Can Adversarial Weight Perturbations Inject Neural Backdoors?

TL;DR

This paper explores a novel security threat where adversarial weight perturbations can inject backdoors into trained neural networks, enabling targeted misbehavior with minimal weight changes across vision and NLP tasks.

Contribution

It introduces the concept of adversarial weight perturbations for backdoor injection, extending the traditional input-space adversarial attacks to model weights, and demonstrates their effectiveness empirically.

Findings

Backdoors can be injected with minimal weight changes.

Adversarial weight perturbations are effective across vision and NLP tasks.

Universal existence of such perturbations in trained models.

Abstract

Adversarial machine learning has exposed several security hazards of neural models and has become an important research topic in recent times. Thus far, the concept of an "adversarial perturbation" has exclusively been used with reference to the input space referring to a small, imperceptible change which can cause a ML model to err. In this work we extend the idea of "adversarial perturbations" to the space of model weights, specifically to inject backdoors in trained DNNs, which exposes a security risk of using publicly available trained models.

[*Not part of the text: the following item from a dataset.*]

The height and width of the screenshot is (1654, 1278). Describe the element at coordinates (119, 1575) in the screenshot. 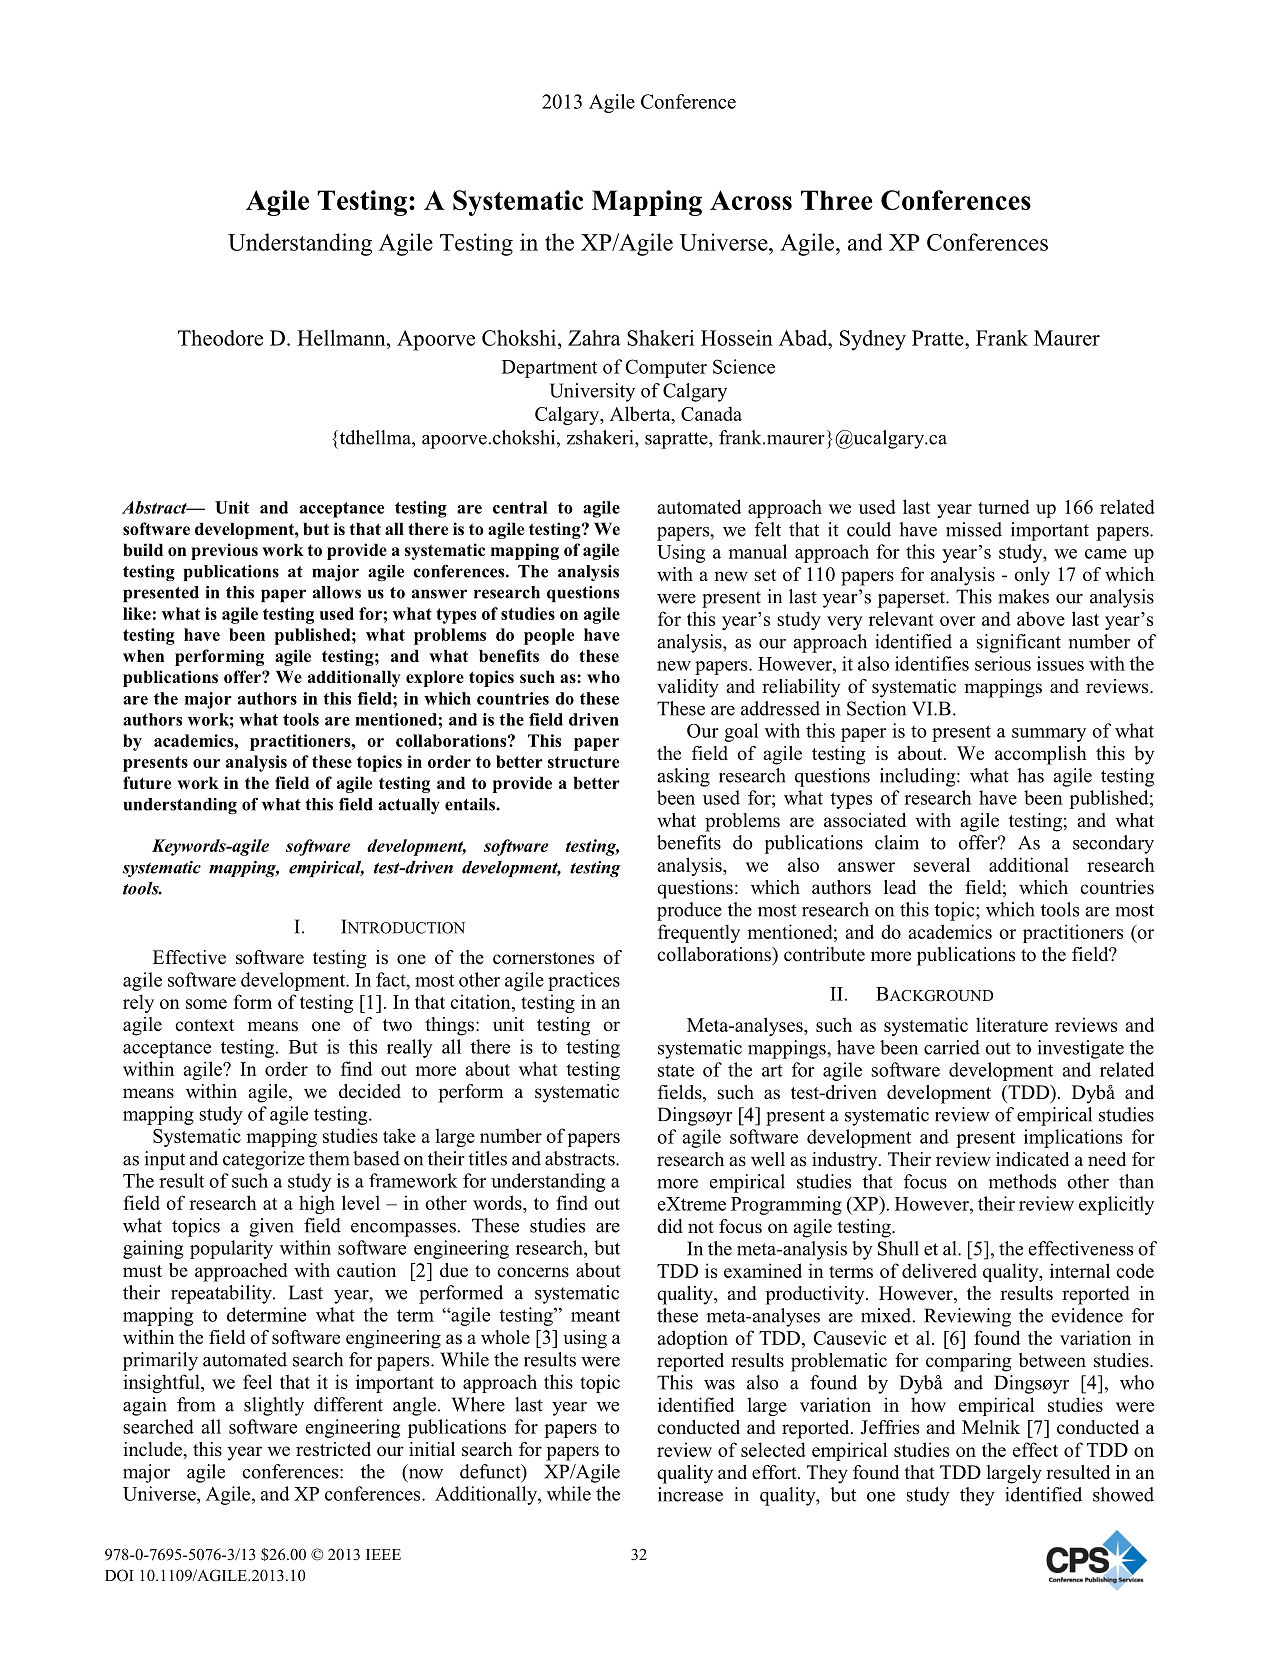

I see `DOI` at that location.
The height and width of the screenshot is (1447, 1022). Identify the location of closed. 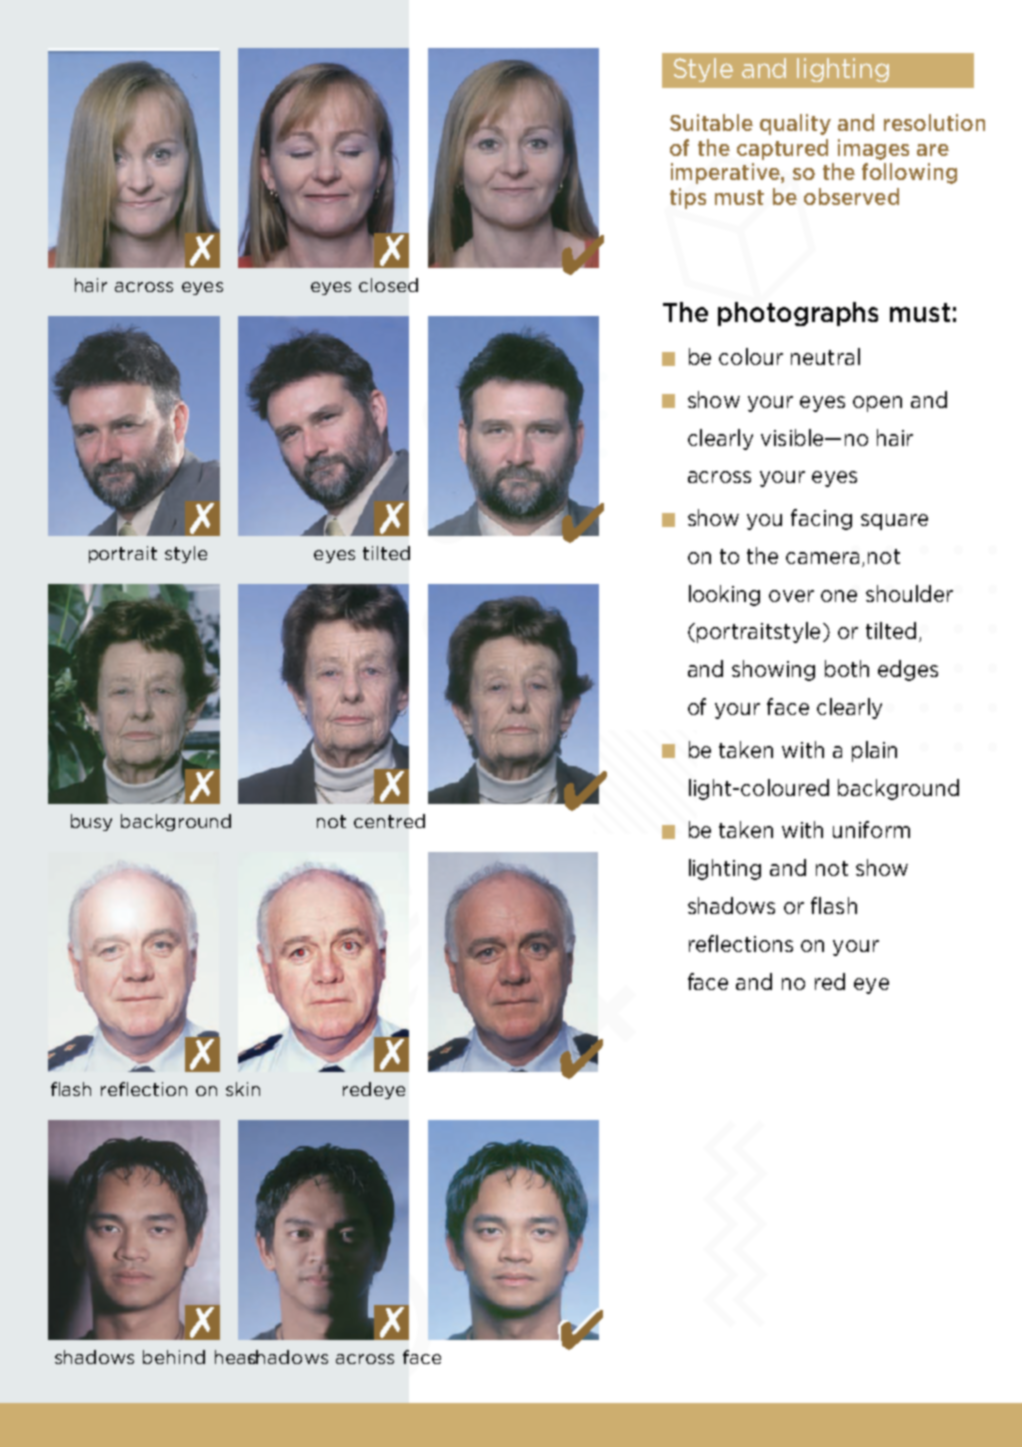
(388, 285).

Here, injecting a backdoor refers to obtaining a desired outcome from the model when a trigger pattern is added to the input, while retaining the original model predictions on a non-triggered input. From the perspective of an adversary, we characterize these adversarial perturbations to be constrained within an $\ell_{\infty}$ norm around the original model weights. We introduce adversarial perturbations in the model weights using a composite loss on the predictions of the original model and the desired trigger through projected gradient descent. We empirically show that these adversarial weight perturbations exist universally across several computer vision and natural language processing tasks. Our results show that backdoors can be successfully injected with a very small average relative change in model weight values for several applications.